*EXERCISE:* Check the lines of the listing below for the word "Select", and state only how many have it.

*LISTED RECORDS:*
=== Section Start ===

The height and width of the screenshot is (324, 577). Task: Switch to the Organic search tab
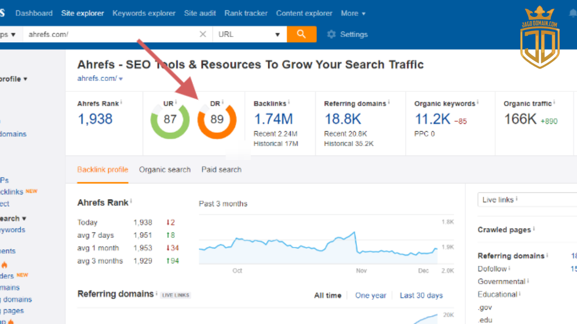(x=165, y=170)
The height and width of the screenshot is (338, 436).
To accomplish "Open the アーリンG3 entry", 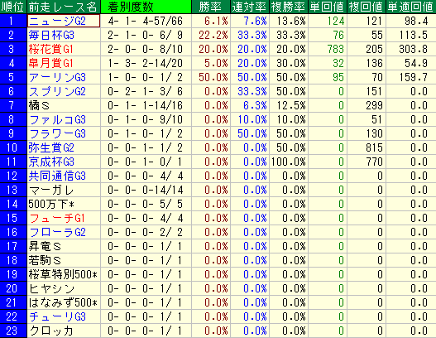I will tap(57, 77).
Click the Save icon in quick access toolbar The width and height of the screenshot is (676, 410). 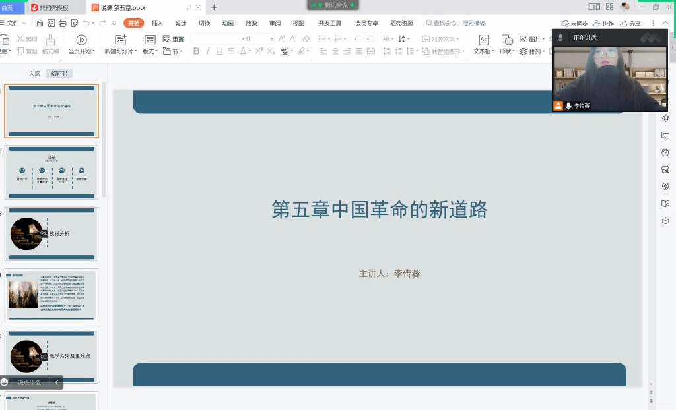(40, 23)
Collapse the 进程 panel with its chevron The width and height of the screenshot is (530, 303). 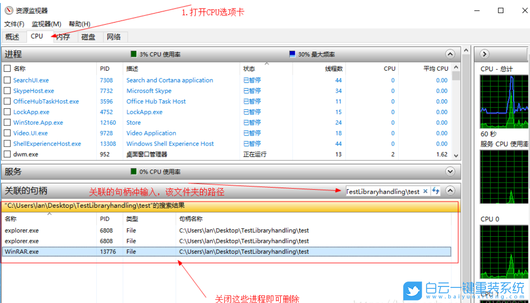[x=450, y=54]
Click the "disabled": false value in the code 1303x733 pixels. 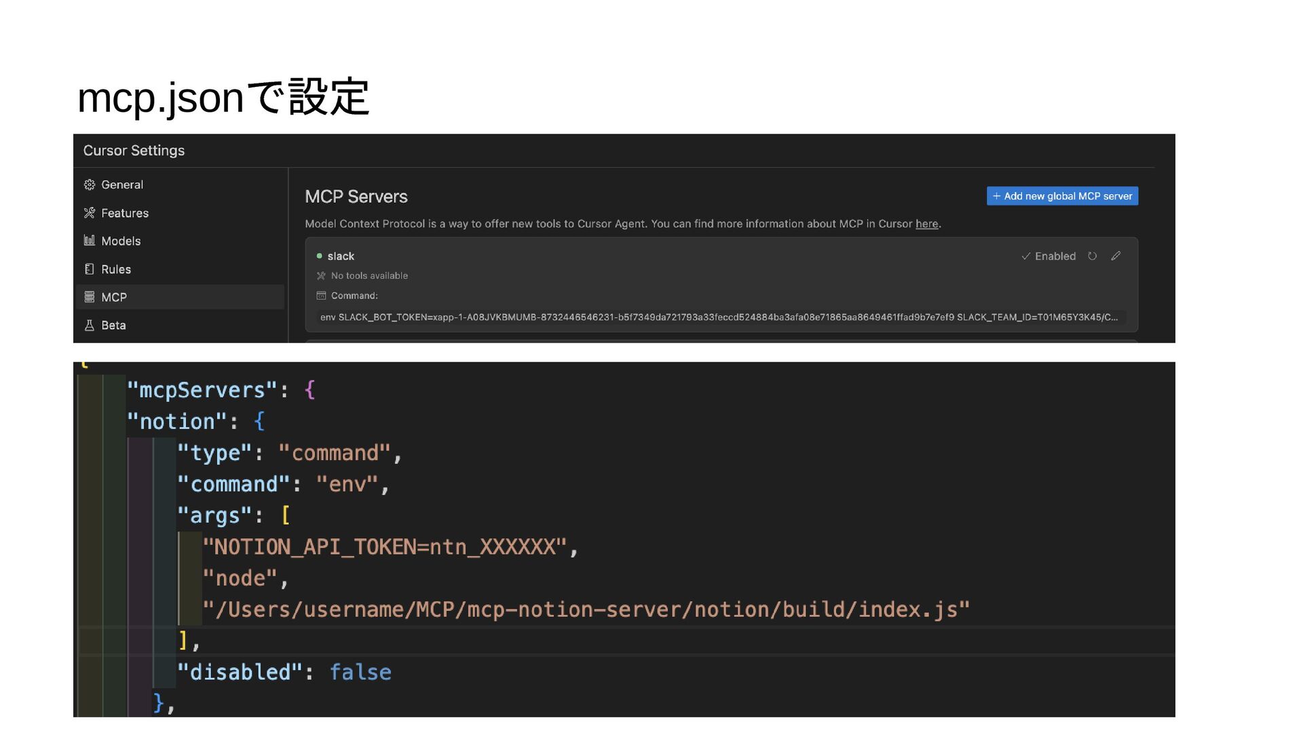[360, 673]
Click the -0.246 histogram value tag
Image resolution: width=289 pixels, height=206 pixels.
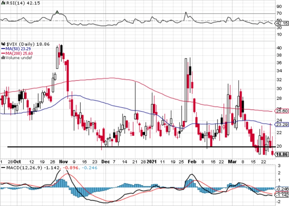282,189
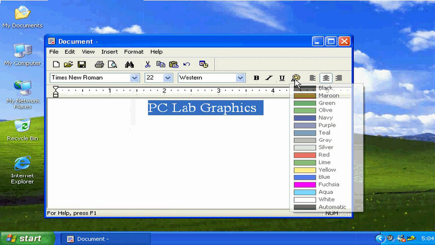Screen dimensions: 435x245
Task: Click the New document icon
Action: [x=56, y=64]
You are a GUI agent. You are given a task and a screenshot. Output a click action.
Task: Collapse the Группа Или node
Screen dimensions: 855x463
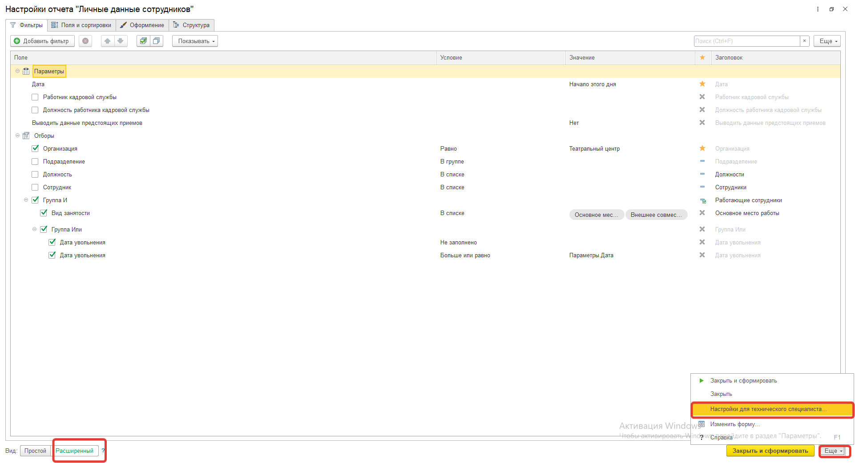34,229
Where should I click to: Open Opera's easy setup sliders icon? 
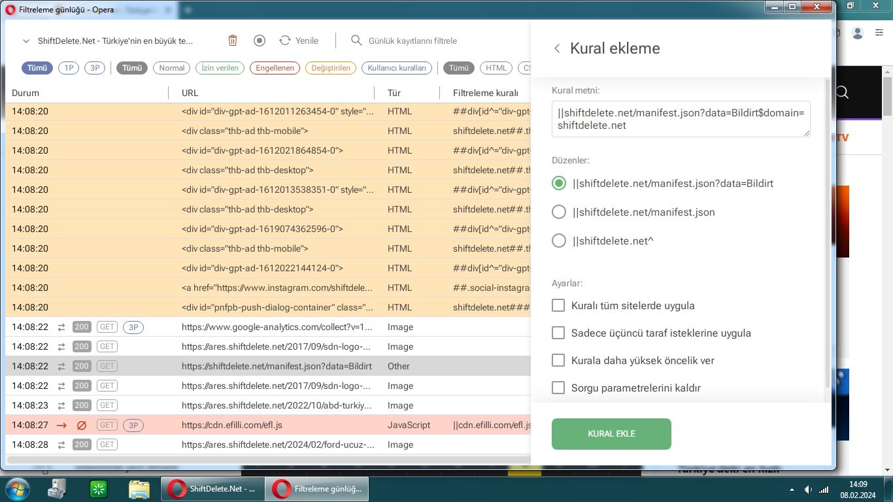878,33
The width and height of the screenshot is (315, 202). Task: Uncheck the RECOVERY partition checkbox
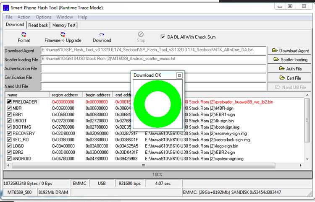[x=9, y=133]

=== Section End ===
=== Section Start ===

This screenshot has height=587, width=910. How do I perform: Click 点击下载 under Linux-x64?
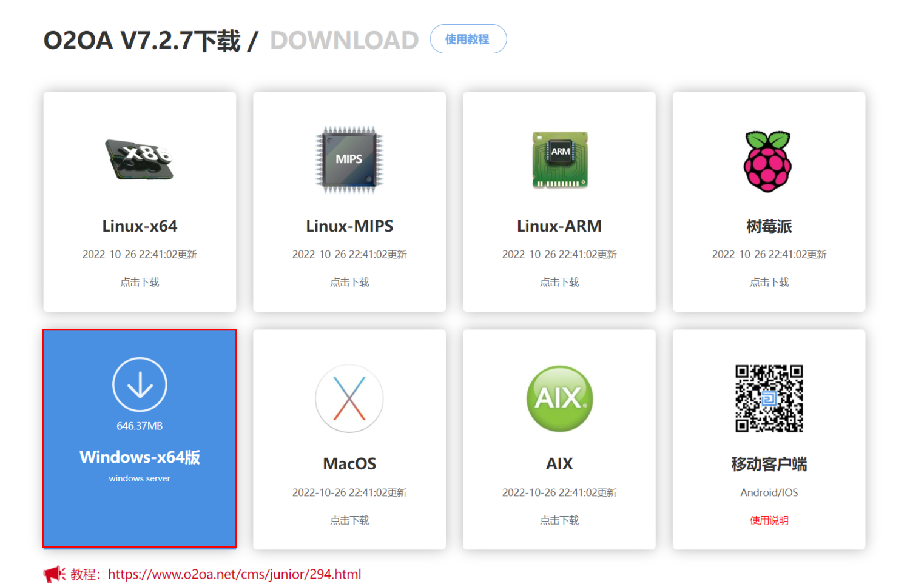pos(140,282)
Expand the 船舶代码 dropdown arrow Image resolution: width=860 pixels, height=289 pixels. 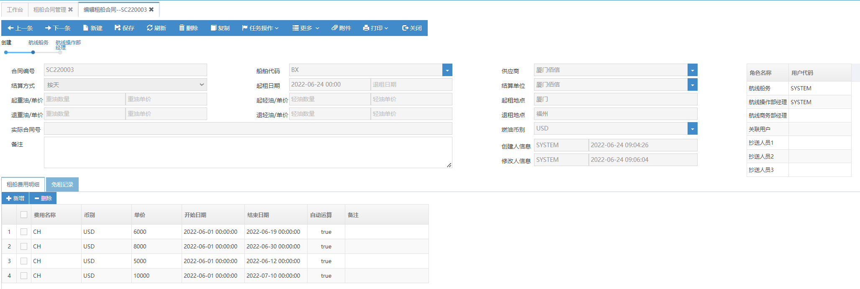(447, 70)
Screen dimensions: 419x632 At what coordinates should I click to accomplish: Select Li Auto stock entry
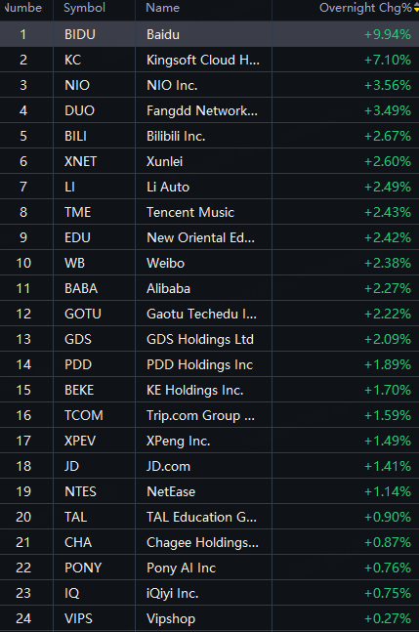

=== Section End ===
=== Section Start ===

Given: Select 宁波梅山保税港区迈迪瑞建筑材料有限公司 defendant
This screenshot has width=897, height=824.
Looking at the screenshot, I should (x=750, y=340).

=== Section End ===

*PROBLEM SOLUTION:* 2